§ **Source data**
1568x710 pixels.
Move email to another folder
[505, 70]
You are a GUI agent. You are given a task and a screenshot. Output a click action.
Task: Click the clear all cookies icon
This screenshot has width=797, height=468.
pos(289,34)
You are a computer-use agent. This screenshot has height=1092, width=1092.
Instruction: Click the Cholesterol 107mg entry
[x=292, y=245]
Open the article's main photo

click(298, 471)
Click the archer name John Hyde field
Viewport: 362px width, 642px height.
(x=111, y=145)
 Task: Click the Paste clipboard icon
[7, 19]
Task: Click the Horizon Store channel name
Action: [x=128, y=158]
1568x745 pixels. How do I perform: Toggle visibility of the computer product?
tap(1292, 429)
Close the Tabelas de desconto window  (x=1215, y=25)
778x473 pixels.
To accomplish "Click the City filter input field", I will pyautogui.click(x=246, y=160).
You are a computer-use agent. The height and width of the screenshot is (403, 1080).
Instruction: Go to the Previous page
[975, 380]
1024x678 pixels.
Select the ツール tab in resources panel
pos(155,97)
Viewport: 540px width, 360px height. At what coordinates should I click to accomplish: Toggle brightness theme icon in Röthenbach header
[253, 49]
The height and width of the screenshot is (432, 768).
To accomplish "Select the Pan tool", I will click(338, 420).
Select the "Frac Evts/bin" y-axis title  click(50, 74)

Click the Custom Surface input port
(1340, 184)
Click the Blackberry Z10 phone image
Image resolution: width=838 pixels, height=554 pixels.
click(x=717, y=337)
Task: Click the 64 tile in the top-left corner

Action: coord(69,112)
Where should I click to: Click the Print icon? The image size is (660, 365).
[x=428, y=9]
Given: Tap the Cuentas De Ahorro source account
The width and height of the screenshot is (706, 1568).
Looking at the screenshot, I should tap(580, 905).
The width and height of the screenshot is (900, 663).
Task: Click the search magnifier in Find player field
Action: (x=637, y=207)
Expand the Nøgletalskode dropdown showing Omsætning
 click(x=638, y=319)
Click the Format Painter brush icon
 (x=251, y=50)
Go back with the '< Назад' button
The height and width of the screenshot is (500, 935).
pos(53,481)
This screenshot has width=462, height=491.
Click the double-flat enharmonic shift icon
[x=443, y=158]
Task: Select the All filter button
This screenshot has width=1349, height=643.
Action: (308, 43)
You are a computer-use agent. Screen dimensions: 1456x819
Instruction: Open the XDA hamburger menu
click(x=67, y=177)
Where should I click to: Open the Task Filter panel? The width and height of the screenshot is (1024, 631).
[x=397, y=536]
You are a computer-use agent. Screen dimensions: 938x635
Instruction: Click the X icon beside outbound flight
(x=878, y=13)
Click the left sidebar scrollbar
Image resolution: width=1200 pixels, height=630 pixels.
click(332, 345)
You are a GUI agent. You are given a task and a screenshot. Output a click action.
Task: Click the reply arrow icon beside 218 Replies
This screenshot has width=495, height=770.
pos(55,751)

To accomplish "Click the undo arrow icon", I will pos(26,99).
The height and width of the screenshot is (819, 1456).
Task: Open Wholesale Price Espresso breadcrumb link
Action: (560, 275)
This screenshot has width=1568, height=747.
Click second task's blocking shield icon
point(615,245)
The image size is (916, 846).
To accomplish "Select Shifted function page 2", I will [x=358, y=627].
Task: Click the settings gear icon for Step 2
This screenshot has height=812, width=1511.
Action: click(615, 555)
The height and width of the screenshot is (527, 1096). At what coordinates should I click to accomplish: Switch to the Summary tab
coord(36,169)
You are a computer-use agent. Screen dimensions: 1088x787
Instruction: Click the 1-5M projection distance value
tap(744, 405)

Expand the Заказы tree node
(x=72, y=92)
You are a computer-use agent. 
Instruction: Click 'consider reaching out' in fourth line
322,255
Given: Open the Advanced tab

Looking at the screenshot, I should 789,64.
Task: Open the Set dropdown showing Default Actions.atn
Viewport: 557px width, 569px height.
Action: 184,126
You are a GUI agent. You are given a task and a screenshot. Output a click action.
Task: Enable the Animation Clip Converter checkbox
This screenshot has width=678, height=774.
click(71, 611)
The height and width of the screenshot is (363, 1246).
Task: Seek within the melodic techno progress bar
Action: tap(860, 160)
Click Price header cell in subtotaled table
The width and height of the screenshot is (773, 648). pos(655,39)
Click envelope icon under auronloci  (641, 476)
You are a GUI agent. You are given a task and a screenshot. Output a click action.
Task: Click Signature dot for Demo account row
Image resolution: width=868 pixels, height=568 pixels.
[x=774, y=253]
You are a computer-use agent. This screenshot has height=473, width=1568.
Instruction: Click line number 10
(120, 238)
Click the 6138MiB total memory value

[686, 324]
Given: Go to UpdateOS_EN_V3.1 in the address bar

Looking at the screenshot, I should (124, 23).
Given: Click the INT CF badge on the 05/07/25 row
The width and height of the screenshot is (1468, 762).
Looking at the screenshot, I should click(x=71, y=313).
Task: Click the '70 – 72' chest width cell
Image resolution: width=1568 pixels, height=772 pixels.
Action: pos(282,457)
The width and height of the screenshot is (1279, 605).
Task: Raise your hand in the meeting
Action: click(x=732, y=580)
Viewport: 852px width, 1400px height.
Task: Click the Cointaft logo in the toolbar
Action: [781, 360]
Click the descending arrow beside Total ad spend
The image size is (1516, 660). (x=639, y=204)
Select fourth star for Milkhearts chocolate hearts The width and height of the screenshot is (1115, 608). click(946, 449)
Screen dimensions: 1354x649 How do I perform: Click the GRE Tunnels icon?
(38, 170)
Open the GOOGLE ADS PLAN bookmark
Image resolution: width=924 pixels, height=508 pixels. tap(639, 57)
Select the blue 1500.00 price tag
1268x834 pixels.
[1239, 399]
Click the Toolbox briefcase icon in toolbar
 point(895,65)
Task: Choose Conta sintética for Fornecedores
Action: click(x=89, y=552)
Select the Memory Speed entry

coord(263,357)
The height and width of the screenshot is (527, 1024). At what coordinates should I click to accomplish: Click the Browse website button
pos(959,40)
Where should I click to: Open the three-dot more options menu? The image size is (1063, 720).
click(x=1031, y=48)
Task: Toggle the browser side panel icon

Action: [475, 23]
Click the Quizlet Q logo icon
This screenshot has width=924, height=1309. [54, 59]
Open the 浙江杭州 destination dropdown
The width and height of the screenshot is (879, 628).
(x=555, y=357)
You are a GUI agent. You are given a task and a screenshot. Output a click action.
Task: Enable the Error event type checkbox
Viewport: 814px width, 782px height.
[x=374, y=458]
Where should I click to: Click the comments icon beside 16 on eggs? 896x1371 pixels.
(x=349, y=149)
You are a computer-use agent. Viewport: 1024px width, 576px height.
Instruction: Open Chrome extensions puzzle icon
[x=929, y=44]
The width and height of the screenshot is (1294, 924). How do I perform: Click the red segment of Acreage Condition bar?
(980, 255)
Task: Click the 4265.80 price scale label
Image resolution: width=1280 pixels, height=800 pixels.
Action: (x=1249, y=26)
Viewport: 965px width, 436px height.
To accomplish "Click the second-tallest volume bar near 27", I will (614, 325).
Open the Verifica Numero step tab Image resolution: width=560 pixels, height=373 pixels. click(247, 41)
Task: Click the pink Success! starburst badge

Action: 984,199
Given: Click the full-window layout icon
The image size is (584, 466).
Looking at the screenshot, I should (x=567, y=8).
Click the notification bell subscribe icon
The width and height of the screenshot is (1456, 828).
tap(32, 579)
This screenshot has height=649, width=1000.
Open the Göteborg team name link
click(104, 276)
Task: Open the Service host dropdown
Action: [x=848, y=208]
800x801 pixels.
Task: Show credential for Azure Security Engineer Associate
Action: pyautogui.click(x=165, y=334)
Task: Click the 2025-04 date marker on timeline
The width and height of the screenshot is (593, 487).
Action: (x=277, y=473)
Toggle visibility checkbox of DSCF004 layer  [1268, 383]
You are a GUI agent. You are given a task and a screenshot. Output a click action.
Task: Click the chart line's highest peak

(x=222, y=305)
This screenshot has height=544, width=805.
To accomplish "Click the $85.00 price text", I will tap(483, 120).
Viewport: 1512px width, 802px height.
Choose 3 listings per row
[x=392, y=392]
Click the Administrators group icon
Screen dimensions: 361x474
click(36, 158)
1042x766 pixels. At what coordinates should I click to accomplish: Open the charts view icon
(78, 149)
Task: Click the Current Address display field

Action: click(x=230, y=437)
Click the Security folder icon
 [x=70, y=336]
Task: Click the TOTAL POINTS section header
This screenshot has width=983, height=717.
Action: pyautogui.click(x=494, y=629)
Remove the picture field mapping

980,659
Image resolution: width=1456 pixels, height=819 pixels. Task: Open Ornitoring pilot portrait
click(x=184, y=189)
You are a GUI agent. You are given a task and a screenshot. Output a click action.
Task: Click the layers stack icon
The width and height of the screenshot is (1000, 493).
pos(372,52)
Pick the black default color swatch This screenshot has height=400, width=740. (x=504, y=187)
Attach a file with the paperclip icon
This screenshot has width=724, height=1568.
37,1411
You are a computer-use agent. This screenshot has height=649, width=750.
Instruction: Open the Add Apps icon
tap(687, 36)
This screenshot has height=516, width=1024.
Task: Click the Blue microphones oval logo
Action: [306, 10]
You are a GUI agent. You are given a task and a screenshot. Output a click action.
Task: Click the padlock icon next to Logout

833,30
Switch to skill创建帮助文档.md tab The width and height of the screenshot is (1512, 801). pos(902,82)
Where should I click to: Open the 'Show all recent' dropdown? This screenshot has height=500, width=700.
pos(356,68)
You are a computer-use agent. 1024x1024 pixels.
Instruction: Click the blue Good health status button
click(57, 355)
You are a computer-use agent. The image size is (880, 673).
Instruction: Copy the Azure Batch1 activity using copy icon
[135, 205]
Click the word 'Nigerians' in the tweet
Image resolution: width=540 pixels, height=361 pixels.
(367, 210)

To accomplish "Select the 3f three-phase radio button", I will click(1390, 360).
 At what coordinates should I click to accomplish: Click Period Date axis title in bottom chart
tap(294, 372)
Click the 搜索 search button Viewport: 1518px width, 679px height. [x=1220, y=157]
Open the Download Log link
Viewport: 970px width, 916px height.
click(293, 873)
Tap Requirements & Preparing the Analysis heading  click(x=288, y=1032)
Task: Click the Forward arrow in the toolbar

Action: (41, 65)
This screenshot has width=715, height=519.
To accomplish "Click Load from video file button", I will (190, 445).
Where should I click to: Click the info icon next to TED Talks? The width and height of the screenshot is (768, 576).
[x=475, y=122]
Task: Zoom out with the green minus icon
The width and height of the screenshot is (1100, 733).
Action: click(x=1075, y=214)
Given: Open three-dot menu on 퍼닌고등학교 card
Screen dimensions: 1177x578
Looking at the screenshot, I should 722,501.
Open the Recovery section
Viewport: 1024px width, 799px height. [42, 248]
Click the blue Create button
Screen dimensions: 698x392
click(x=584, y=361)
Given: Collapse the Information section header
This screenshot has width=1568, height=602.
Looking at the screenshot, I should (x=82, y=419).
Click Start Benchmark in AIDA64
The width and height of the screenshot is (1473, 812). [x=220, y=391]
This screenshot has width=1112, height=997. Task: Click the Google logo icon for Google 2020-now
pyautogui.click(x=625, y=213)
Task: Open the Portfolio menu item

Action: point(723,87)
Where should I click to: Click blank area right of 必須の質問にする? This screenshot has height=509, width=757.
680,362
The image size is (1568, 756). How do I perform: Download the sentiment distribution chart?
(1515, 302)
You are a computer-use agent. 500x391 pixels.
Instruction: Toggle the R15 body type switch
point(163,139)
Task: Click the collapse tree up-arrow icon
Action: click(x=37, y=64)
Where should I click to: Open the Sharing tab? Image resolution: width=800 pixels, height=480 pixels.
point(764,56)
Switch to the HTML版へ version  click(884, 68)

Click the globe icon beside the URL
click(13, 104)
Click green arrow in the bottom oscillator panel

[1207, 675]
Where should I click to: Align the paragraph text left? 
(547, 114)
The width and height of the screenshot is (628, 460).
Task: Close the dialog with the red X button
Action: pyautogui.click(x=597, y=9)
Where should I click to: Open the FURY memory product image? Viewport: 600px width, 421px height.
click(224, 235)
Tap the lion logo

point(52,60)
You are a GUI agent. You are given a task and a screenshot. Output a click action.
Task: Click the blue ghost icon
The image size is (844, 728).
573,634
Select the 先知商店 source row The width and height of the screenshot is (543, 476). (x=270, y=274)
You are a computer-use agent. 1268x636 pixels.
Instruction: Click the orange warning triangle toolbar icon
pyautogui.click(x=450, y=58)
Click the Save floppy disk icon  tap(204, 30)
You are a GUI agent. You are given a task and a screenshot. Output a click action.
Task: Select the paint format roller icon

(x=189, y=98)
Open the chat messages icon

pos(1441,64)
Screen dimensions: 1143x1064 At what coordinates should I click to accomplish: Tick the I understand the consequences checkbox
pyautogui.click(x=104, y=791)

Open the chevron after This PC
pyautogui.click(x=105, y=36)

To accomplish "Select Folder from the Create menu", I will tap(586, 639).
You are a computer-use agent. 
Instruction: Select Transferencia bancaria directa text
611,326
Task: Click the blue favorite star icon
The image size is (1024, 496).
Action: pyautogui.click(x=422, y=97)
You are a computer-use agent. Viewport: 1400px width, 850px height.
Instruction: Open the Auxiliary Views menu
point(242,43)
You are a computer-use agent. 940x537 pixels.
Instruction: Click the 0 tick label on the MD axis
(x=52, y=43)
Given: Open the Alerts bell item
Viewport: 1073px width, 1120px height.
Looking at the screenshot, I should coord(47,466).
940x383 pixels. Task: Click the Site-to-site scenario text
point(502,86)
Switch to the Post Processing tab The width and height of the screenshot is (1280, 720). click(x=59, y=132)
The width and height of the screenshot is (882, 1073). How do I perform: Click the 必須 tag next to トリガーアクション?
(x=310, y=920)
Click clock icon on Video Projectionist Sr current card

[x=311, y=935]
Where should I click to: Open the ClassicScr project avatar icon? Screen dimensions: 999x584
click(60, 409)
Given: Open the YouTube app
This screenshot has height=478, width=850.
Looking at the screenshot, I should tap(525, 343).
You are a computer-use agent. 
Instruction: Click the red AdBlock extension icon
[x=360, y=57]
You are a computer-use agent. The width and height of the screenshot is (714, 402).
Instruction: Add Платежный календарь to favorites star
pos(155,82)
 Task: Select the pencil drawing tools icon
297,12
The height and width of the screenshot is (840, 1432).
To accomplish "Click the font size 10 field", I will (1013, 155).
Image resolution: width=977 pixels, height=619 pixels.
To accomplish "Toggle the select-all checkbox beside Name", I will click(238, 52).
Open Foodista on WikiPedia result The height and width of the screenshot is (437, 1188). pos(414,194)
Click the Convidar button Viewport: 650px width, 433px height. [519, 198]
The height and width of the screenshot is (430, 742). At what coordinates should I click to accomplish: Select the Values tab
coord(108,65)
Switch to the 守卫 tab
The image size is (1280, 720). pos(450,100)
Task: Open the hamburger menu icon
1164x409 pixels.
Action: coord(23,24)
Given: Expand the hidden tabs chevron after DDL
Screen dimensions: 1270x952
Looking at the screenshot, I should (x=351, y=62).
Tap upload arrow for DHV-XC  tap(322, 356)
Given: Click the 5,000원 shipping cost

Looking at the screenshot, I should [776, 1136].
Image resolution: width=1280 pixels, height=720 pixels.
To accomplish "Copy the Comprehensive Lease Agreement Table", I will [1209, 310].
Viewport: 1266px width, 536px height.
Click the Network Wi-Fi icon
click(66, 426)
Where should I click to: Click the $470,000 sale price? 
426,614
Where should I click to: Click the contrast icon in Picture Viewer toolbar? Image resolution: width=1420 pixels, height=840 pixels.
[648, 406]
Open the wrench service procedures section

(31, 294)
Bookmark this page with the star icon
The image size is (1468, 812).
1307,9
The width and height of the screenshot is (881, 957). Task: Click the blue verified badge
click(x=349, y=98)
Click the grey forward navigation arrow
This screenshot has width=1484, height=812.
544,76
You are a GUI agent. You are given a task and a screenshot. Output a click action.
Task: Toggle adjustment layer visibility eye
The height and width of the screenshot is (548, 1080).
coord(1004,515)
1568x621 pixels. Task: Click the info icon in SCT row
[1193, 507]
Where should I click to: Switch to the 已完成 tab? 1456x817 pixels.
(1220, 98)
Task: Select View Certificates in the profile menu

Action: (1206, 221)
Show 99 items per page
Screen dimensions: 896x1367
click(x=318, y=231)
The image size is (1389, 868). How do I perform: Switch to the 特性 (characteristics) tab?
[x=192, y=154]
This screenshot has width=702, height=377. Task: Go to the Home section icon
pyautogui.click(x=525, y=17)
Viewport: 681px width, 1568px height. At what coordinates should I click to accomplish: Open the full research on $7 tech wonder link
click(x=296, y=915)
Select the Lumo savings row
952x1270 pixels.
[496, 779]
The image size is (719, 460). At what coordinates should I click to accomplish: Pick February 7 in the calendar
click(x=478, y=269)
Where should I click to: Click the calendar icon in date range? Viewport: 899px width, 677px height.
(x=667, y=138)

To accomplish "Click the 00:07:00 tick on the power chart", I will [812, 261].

§ **What to produce**
Across the listing above, report every line where "account" occurs.

§ **Task response**
Given: Tap the Cuentas De Ahorro source account
Task: Click Signature dot for Demo account row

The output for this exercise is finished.